Overview
- Manufacturer: Citroën
- Production: 2019
- Designer: Romain Gauvin (exterior) Jérémy Lebonnois (interior) Raphaël le Masson Pannetrat (interior)

Body and chassis
- Class: concept car

Dimensions
- Wheelbase: 3,100 mm (122 in)
- Length: 4,655 mm (183 in)
- Width: 2,240 mm (88 in)
- Height: 1,600 mm (63 in)

= Citroën 19 19 Concept =

The Citroën 19_19 Concept is a futuristic electric concept car developed by the French manufacturer Citroën presented on the occasion of its centenary.

== Presentation ==
The 19_19 Concept was presented on 13 May 2019 at the Viva Technology show at the Paris expo Porte de Versailles, in Paris. The Citroën 19_19 celebrates the centenary of the manufacturer founded on 20 June 1919. It follows on from the Ami One concept car presented at the 2019 Geneva Motor Show which also celebrates Citroën's 100th anniversary.

== Premise ==
The 19_19 Concept was designed with the primary premise of acting as a futuristic demonstration of an electric vehicle with an emphasis on comfort.

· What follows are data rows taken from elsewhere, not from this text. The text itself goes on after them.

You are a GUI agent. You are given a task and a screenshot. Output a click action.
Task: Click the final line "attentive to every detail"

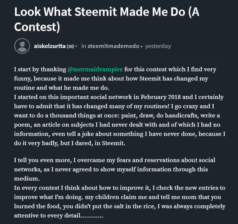(59, 215)
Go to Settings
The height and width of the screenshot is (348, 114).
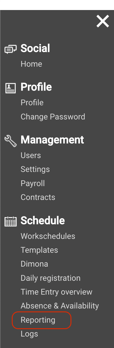pos(35,169)
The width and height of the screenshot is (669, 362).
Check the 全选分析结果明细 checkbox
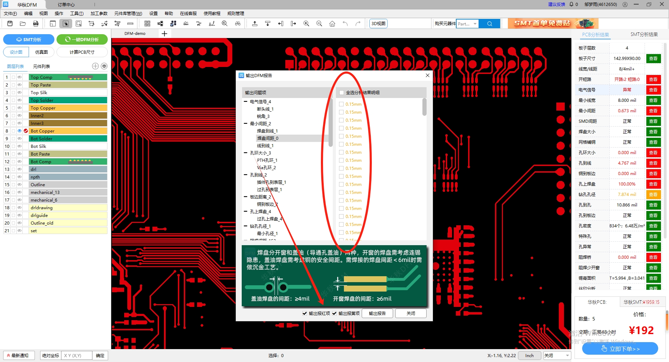pos(341,93)
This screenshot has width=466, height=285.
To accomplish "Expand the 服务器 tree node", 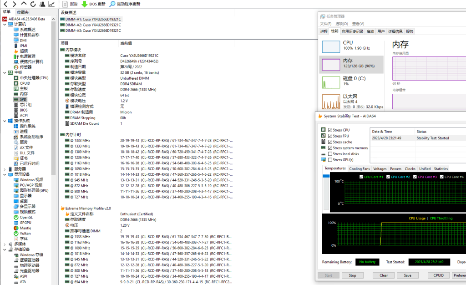I will click(5, 169).
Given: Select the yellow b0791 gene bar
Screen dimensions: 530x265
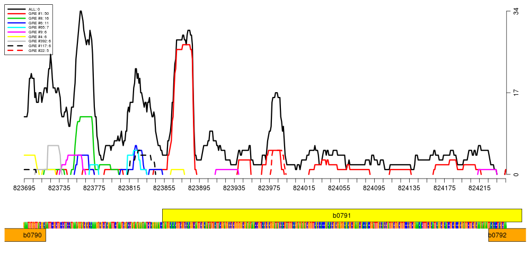Looking at the screenshot, I should [x=342, y=215].
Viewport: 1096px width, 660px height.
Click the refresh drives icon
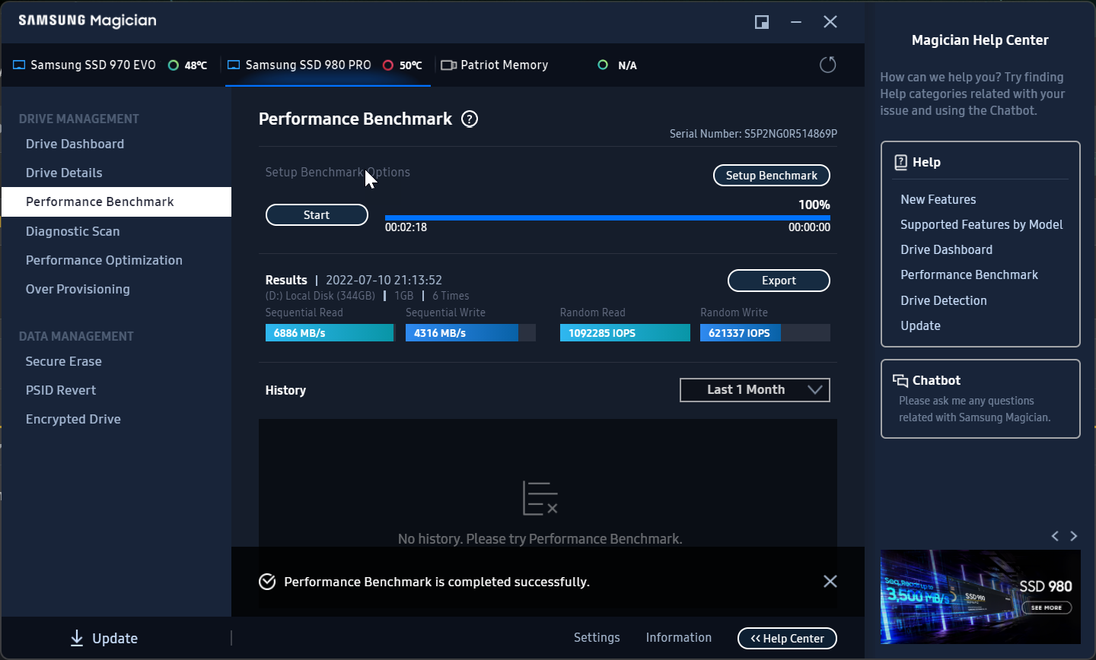click(827, 65)
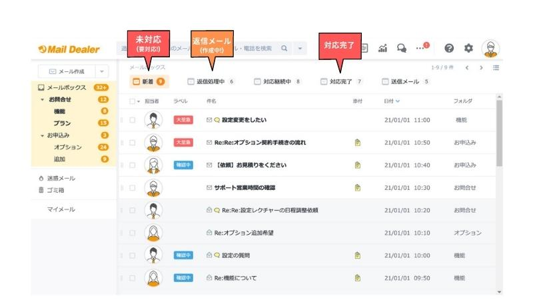533x300 pixels.
Task: Open the search options dropdown arrow
Action: click(300, 48)
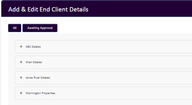Click white space right of Awaiting Approval
Image resolution: width=192 pixels, height=105 pixels.
click(122, 28)
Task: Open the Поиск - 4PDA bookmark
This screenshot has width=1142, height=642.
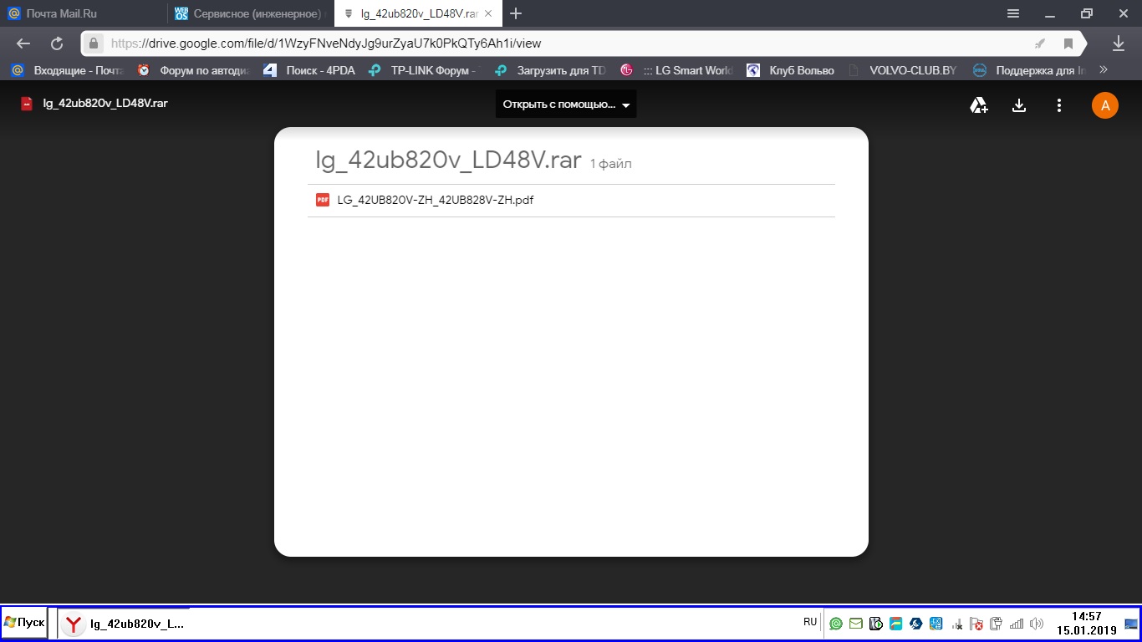Action: 310,70
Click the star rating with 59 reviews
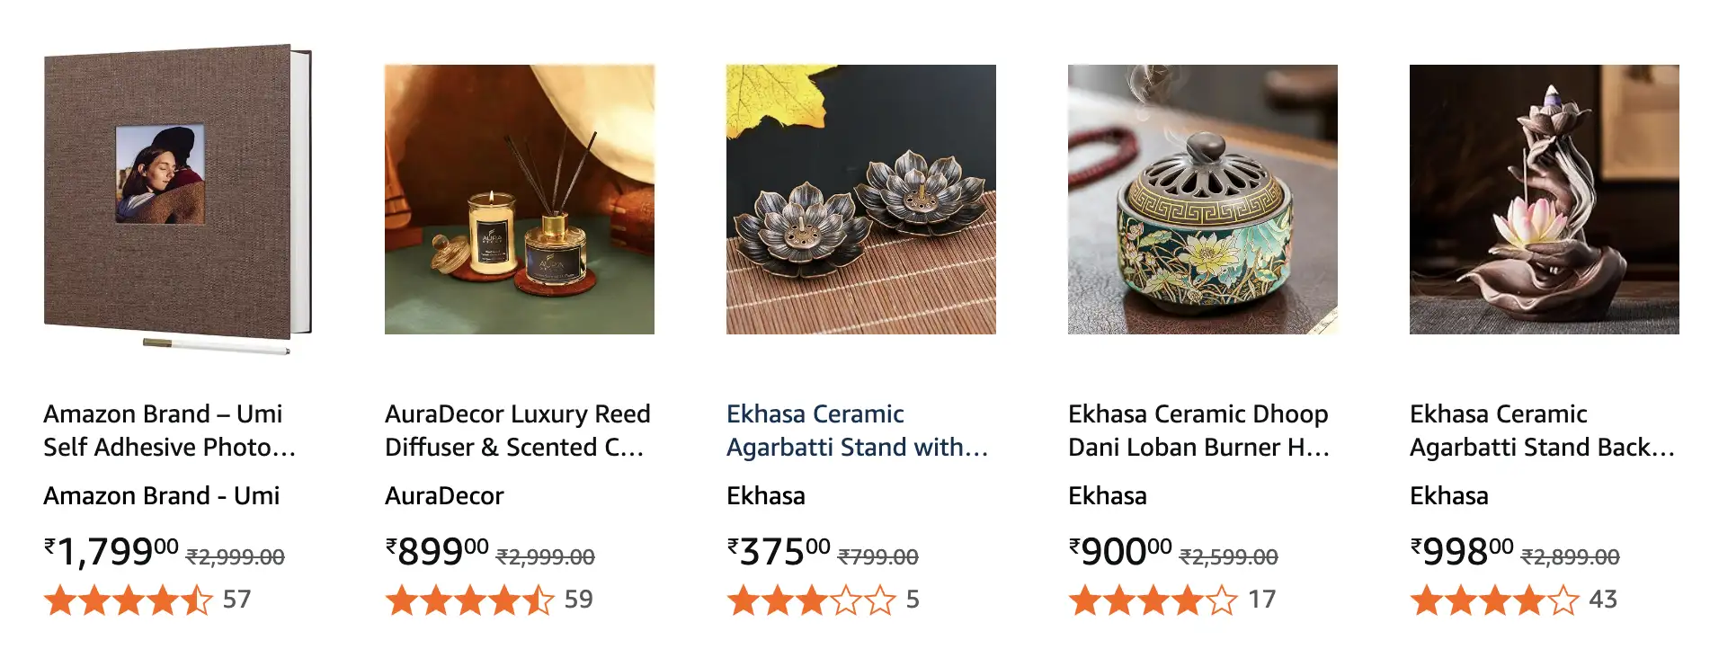Viewport: 1710px width, 649px height. click(x=470, y=600)
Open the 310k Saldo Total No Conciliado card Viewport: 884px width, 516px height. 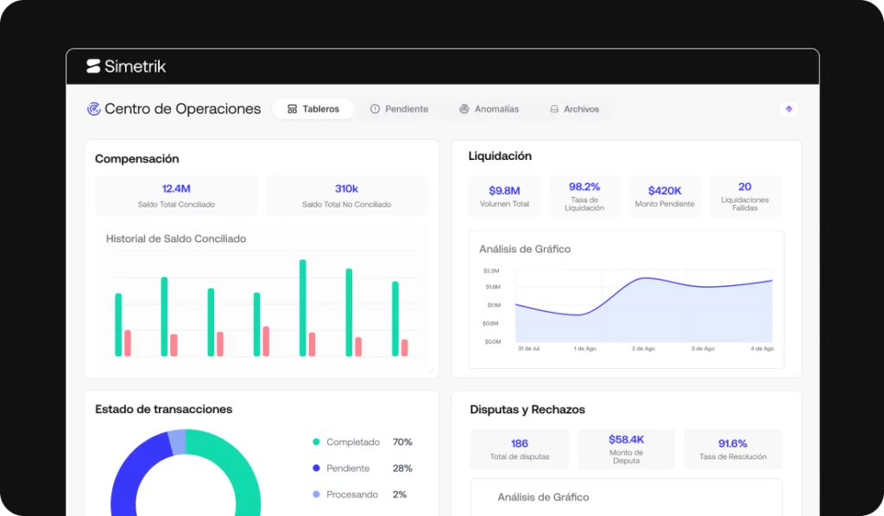click(x=347, y=195)
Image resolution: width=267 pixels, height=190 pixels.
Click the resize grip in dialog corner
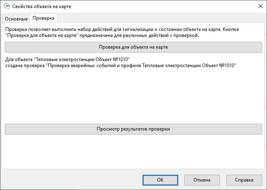[x=264, y=187]
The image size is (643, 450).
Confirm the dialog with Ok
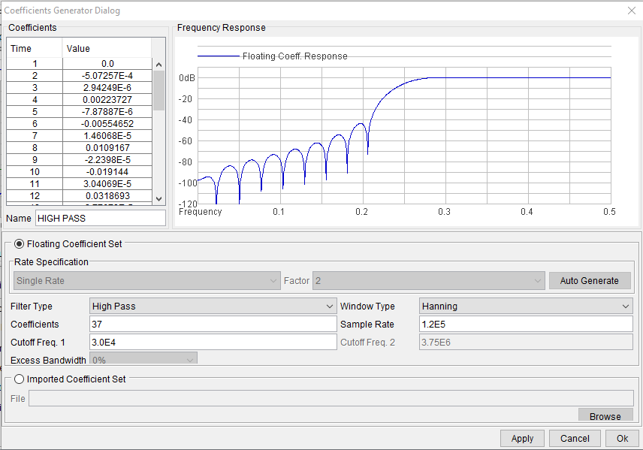[x=622, y=439]
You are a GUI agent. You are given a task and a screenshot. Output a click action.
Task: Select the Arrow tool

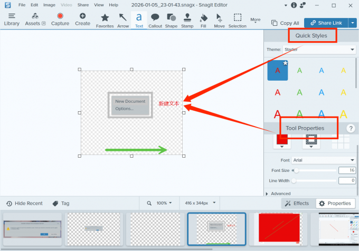122,20
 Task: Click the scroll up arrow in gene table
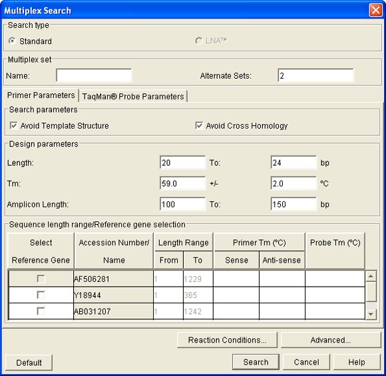371,276
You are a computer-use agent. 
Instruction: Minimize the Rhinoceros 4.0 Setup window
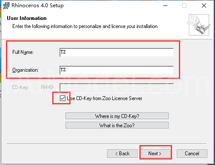(x=165, y=6)
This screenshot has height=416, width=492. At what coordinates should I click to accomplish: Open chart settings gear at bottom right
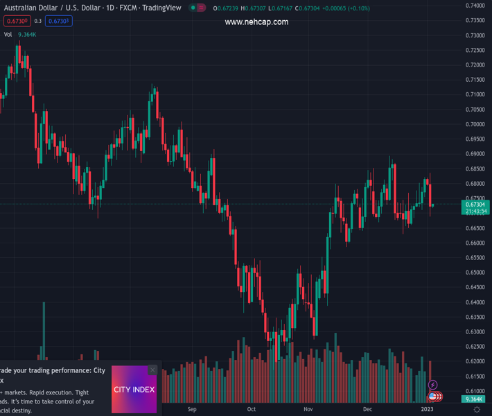477,410
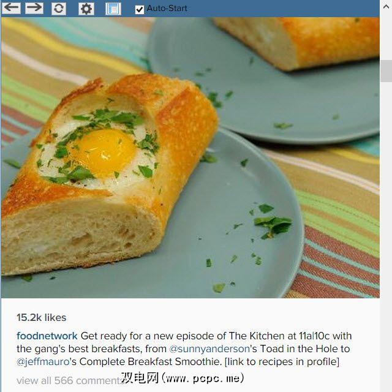This screenshot has width=392, height=392.
Task: Click the 15.2k likes count
Action: (42, 317)
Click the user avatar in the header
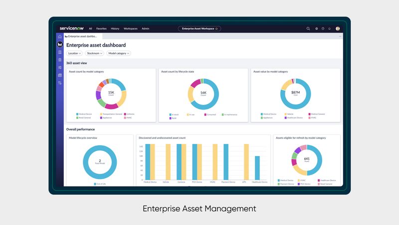Viewport: 399px width, 225px height. click(x=338, y=29)
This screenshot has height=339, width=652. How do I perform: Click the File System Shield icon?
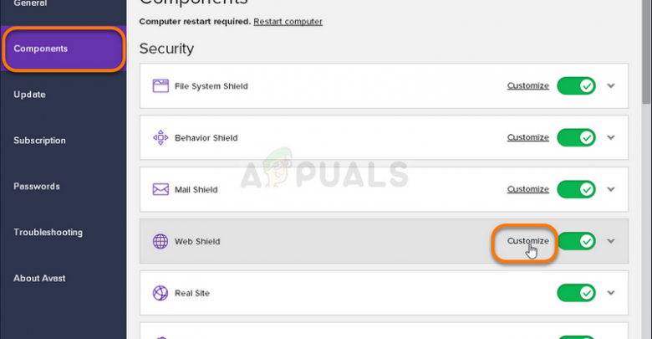coord(160,86)
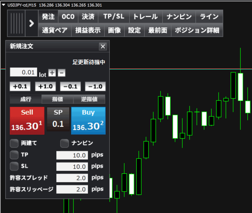The image size is (252, 213).
Task: Click the red Sell 136.301 button
Action: [x=27, y=121]
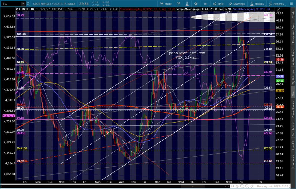Expand the VIX symbol dropdown arrow
Image resolution: width=296 pixels, height=189 pixels.
(x=23, y=4)
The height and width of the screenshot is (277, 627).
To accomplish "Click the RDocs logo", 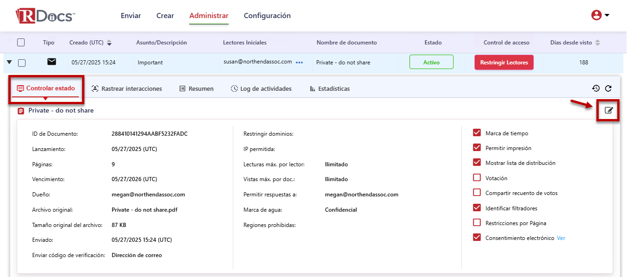I will coord(45,16).
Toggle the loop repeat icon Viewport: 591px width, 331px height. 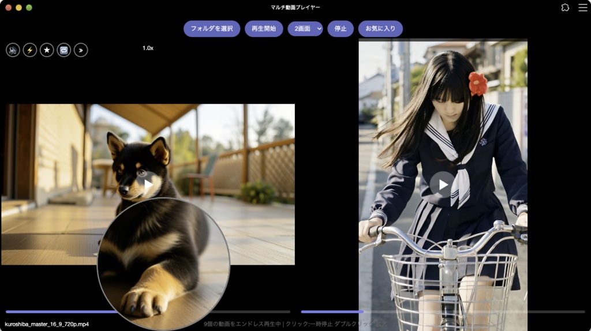pos(63,50)

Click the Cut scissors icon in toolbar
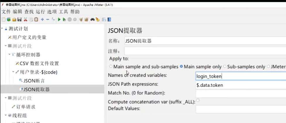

According to Citroën, the vehicle would have a range of comfort-centric features, including a "smart suspension system", heated seats, a digital personal assistant, individual sound zones for each passenger and others, on top of 800 km of range, Level 4 Autonomy as per the classifications introduced by SAE International, a 0 to 60 mph time of 5 seconds and a top speed of 200 km/h.

== Design ==
According to Citroën, the 19_19 Concept's design was inspired by aerospace, with what the manufacturer calls a "double prospex bonnet" housing LED headlights that span the front of the vehicle, forming the brand's logo at its center, located above the "Origins" logo. The rear of the vehicle features tail lights that echo the format of the headlights, located between a pair of Lidar sensors located along the back of its roof and a window into some of its internal components. Citroën describes the car's body as resembling a "transparent capsule", and highlights its black and blue color scheme as a nod to the Petite Rosalie. The 19_19 Concept was equipped with 30" wheels (total diameter, including tires of 930mm) designed in conjunction with the Goodyear Tire and Rubber Company, featuring rotating centers that keep the Origins logo upright.